As has been pointed out in this blog before, Jenny McCarthy is antiscience and Amanda Peet is a hero. Ms. McCarthy campaigns that vaccines cause autism (which is wrong wrong wrong) and Ms. Peet has been vocal that there is no connection, and vaccinations are important.
Ms. Peet is getting the expected earful of vitriol, ad hominems, and out and out lies from the antivax community.
Now, I am not one for online polls; they are useless for actually getting any information, but sadly they do get picked up by the media on occasion, and so they might have some impact. Having said that, you might want to take a look a poll on Ecorazzi, a site that supports "green" causes. A search on the site makes it seem that they support antivax causes, though they are not virulent about it, and are surprisingly fair to people like Peet.
Still, check out the poll. It’s been Pharyngulated, so we’re OK there now. I am more concerned over the comments under the poll. Read them and see how far we have to go.

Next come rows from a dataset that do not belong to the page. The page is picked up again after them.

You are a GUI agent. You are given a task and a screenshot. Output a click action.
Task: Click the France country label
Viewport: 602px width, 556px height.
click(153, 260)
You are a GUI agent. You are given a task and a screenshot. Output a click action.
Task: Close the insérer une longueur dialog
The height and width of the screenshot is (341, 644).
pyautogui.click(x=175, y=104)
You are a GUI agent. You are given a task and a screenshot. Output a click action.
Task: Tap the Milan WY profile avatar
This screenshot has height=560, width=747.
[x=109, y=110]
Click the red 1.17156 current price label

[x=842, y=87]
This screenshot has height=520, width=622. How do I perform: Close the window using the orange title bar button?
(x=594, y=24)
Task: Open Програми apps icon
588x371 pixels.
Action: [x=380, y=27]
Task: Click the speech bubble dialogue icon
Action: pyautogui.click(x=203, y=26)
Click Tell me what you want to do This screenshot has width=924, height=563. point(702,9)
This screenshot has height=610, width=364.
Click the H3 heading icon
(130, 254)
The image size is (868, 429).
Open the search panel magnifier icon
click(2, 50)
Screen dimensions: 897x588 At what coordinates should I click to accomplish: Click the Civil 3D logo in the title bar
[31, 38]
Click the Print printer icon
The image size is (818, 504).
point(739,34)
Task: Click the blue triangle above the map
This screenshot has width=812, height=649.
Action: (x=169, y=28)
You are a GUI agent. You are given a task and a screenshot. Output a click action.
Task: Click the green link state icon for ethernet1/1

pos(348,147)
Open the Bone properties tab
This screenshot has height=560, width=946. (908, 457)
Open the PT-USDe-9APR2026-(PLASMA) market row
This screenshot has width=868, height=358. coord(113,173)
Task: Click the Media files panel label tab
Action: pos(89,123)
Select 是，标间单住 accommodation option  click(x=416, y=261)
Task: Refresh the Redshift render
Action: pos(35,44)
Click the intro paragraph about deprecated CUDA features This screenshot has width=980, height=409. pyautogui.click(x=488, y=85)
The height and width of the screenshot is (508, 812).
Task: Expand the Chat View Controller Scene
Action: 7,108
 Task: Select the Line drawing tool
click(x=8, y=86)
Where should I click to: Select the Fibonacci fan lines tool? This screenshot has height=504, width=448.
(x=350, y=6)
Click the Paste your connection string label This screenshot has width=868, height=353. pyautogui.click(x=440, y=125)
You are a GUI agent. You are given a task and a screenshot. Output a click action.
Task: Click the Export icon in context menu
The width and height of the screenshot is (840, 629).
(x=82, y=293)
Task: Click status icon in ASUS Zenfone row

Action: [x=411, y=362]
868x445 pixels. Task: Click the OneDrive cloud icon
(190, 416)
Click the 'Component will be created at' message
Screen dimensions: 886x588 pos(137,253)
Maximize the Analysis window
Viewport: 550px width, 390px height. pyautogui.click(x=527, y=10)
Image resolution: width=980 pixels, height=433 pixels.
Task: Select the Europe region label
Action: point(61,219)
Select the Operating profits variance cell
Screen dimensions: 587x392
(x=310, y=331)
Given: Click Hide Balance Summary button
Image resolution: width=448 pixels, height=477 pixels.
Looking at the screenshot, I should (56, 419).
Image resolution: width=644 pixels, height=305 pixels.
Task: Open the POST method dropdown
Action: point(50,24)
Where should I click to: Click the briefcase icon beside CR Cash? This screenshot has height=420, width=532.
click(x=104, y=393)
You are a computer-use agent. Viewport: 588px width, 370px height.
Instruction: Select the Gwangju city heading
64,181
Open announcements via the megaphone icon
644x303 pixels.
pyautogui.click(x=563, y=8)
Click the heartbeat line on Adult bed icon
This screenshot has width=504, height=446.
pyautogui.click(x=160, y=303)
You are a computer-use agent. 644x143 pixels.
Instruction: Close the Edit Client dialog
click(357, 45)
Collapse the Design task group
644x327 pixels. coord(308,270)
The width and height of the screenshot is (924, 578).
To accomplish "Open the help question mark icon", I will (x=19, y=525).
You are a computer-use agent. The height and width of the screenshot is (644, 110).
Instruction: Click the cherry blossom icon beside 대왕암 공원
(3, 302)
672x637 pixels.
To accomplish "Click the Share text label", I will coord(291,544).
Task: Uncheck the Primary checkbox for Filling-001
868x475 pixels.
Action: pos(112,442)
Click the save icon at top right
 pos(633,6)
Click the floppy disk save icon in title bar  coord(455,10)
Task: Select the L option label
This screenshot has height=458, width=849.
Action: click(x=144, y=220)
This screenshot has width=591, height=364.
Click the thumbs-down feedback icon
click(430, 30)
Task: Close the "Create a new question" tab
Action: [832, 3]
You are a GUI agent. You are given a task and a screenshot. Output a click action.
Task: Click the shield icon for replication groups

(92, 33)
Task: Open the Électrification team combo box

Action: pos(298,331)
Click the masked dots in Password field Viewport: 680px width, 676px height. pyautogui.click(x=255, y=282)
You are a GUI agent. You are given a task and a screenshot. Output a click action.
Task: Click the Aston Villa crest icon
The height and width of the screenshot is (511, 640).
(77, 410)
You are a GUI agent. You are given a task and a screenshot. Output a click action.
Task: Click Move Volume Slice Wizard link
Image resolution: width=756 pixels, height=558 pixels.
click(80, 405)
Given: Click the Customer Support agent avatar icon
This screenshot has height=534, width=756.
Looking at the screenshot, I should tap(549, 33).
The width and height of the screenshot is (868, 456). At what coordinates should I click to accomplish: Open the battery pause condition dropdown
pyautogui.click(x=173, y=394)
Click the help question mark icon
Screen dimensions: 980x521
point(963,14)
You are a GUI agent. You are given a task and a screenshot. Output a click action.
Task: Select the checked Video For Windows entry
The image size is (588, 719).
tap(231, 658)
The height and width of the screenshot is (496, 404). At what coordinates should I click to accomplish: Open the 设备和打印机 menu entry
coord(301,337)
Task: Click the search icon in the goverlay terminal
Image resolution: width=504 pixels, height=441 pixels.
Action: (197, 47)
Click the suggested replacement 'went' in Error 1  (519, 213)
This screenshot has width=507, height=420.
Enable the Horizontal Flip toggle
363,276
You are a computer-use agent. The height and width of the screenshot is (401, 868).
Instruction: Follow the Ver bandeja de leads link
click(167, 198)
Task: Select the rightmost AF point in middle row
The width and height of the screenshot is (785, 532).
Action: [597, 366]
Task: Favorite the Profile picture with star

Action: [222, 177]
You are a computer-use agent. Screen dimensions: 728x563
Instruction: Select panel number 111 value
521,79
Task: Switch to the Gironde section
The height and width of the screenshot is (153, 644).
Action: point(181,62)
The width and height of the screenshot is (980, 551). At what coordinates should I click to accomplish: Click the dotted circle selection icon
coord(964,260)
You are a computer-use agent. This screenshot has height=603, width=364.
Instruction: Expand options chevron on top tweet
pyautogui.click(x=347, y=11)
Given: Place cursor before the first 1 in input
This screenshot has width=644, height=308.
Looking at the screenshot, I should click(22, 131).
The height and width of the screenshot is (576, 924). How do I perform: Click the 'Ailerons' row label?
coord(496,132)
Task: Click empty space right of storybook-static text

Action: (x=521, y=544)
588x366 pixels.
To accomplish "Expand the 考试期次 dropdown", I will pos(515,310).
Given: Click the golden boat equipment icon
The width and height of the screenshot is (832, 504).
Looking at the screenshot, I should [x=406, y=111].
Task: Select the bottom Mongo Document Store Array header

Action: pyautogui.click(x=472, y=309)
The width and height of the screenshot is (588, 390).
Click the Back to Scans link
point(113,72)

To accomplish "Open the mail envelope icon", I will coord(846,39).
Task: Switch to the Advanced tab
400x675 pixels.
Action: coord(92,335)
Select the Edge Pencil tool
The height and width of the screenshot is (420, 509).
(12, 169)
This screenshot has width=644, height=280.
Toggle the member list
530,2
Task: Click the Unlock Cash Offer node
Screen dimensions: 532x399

Critical thinking is hard, very hard. But it becomes almost impossible when core emotional values are at stake. And nothing strikes to the very heart of our humanity like children who are hurt, sick, or in danger. That means that dealing with antivaxxers will always be extremely difficult, and it’s again why I cheer Amanda Peet. Vaccines don’t cause autism. Vaccines are one of the greatest — if not the greatest — medical breakthroughs of all time. And we need to keep making this point, over and over again.
But that fact — that vaccines work — as simple and clear as it is, won’t be useful if we can’t talk to the people who are hurting so badly over this. And I’m not sure how. This is a basic issue with skepticism and critical thinking, and one I wrestle with often. There is no one simple answer to this problem. More’s the pity.